**EXERCISE DESCRIPTION**
Output all of the entries beneath, exactly as written.

**RECORD EXTRACTS**

= = = = = = =

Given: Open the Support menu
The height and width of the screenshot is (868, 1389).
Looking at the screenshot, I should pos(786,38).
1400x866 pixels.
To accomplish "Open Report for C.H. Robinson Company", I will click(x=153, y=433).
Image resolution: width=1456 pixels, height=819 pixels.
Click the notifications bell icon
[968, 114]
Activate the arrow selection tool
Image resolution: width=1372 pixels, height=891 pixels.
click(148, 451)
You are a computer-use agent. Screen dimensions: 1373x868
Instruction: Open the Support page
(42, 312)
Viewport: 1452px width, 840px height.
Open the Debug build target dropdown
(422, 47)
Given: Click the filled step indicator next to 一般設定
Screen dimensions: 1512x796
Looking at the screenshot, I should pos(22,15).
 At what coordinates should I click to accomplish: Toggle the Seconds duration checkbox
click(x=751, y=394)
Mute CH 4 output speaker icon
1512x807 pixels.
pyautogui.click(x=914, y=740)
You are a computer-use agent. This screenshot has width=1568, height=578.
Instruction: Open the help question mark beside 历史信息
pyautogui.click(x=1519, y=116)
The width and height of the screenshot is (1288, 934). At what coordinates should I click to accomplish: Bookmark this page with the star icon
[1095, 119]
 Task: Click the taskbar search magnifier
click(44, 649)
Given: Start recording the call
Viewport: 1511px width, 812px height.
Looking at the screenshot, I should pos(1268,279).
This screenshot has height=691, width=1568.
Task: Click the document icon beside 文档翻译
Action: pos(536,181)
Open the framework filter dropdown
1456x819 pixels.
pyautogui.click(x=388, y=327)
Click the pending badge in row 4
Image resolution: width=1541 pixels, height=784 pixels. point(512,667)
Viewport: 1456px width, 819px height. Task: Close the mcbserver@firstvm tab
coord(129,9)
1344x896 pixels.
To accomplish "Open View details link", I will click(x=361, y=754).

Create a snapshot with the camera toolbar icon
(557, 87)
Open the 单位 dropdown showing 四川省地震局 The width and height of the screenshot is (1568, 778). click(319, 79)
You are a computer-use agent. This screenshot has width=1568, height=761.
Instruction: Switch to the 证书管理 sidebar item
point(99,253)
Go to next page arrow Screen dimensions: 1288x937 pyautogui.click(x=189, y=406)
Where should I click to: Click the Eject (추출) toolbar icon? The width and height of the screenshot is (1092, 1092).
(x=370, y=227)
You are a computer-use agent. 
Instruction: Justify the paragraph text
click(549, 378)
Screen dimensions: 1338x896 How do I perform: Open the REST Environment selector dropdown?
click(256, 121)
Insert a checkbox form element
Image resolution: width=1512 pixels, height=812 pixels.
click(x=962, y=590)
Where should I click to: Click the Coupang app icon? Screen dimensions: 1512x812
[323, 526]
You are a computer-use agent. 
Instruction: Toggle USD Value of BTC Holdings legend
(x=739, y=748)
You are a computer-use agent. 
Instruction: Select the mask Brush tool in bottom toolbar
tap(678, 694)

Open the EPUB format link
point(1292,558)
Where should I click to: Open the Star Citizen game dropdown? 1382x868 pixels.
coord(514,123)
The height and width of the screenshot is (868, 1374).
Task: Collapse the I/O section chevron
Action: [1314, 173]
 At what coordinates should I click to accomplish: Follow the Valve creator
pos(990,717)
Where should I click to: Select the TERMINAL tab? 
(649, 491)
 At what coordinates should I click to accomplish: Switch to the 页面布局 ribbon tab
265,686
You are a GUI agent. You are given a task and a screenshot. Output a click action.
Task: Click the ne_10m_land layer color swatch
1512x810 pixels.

= = = = = = =

**FINISHED TASK**
Given: Open the Support menu
The height and width of the screenshot is (868, 1389).
Looking at the screenshot, I should pos(786,38).
1400x866 pixels.
To accomplish "Open Report for C.H. Robinson Company", I will click(x=153, y=433).
Image resolution: width=1456 pixels, height=819 pixels.
Click the notifications bell icon
[968, 114]
Activate the arrow selection tool
Image resolution: width=1372 pixels, height=891 pixels.
click(148, 451)
You are a computer-use agent. Screen dimensions: 1373x868
Instruction: Open the Support page
(42, 312)
Viewport: 1452px width, 840px height.
Open the Debug build target dropdown
(422, 47)
Given: Click the filled step indicator next to 一般設定
Screen dimensions: 1512x796
Looking at the screenshot, I should pos(22,15).
 At what coordinates should I click to accomplish: Toggle the Seconds duration checkbox
click(x=751, y=394)
Mute CH 4 output speaker icon
1512x807 pixels.
pyautogui.click(x=914, y=740)
You are a computer-use agent. This screenshot has width=1568, height=578.
Instruction: Open the help question mark beside 历史信息
pyautogui.click(x=1519, y=116)
The width and height of the screenshot is (1288, 934). At what coordinates should I click to accomplish: Bookmark this page with the star icon
[1095, 119]
 Task: Click the taskbar search magnifier
click(44, 649)
Given: Start recording the call
Viewport: 1511px width, 812px height.
Looking at the screenshot, I should pos(1268,279).
This screenshot has height=691, width=1568.
Task: Click the document icon beside 文档翻译
Action: pos(536,181)
Open the framework filter dropdown
1456x819 pixels.
pyautogui.click(x=388, y=327)
Click the pending badge in row 4
Image resolution: width=1541 pixels, height=784 pixels. point(512,667)
Viewport: 1456px width, 819px height. Task: Close the mcbserver@firstvm tab
coord(129,9)
1344x896 pixels.
To accomplish "Open View details link", I will click(x=361, y=754).

Create a snapshot with the camera toolbar icon
(557, 87)
Open the 单位 dropdown showing 四川省地震局 The width and height of the screenshot is (1568, 778). click(319, 79)
You are a computer-use agent. This screenshot has width=1568, height=761.
Instruction: Switch to the 证书管理 sidebar item
point(99,253)
Go to next page arrow Screen dimensions: 1288x937 pyautogui.click(x=189, y=406)
Where should I click to: Click the Eject (추출) toolbar icon? The width and height of the screenshot is (1092, 1092).
(x=370, y=227)
You are a computer-use agent. 
Instruction: Justify the paragraph text
click(549, 378)
Screen dimensions: 1338x896 How do I perform: Open the REST Environment selector dropdown?
click(256, 121)
Insert a checkbox form element
Image resolution: width=1512 pixels, height=812 pixels.
click(x=962, y=590)
Where should I click to: Click the Coupang app icon? Screen dimensions: 1512x812
[323, 526]
You are a computer-use agent. 
Instruction: Toggle USD Value of BTC Holdings legend
(x=739, y=748)
You are a computer-use agent. 
Instruction: Select the mask Brush tool in bottom toolbar
tap(678, 694)

Open the EPUB format link
point(1292,558)
Where should I click to: Open the Star Citizen game dropdown? 1382x868 pixels.
coord(514,123)
The height and width of the screenshot is (868, 1374).
Task: Collapse the I/O section chevron
Action: [1314, 173]
 At what coordinates should I click to accomplish: Follow the Valve creator
pos(990,717)
Where should I click to: Select the TERMINAL tab? 
(649, 491)
 At what coordinates should I click to accomplish: Switch to the 页面布局 ribbon tab
265,686
You are a GUI agent. You are given a task and a screenshot. Output a click action.
Task: Click the ne_10m_land layer color swatch
1512x810 pixels.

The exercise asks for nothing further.